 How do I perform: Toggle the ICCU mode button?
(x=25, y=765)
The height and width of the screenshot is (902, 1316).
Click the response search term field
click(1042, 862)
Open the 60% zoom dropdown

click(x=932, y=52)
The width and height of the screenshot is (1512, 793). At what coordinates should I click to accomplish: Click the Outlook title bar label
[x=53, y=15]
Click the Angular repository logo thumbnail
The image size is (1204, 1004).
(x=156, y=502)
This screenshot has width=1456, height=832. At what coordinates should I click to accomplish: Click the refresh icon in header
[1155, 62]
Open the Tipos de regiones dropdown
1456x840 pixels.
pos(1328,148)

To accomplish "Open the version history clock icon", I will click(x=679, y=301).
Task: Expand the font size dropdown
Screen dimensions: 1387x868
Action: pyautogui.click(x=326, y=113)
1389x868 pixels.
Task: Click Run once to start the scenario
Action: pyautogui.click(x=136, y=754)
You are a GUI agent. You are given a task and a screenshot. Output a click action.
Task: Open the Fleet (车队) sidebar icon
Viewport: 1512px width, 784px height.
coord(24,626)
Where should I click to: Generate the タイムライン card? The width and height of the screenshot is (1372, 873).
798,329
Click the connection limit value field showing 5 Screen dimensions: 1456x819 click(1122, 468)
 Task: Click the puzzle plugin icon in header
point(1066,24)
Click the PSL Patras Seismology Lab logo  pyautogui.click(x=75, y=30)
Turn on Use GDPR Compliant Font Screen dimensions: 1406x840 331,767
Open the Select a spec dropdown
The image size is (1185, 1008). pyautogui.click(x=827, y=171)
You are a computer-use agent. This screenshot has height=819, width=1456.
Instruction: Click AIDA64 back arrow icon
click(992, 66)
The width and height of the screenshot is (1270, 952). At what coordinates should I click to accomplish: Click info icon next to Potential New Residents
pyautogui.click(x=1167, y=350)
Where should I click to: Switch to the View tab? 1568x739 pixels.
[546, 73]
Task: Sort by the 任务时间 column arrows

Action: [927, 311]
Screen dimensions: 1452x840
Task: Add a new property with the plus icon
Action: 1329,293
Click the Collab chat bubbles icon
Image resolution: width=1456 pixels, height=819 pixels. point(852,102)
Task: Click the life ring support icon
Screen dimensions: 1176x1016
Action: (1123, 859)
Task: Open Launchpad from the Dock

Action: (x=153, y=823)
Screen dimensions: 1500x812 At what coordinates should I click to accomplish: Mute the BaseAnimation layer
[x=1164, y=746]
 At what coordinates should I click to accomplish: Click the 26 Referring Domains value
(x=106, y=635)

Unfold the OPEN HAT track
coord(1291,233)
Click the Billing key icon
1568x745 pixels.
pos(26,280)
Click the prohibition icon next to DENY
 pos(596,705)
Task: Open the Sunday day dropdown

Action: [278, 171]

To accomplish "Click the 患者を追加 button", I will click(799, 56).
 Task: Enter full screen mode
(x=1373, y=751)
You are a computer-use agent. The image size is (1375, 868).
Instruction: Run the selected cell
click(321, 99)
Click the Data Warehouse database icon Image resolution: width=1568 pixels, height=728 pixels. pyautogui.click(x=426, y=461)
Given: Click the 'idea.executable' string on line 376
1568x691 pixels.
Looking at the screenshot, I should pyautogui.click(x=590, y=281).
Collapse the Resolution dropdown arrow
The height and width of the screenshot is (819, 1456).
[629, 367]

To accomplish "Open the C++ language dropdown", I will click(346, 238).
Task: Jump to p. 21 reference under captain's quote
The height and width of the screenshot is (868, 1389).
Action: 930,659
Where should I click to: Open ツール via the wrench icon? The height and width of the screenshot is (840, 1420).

**Goal of the exercise**
Copy each line of the listing that carries the word "logo".

**Exercise response**
Click the Angular repository logo thumbnail
Click the PSL Patras Seismology Lab logo  pyautogui.click(x=75, y=30)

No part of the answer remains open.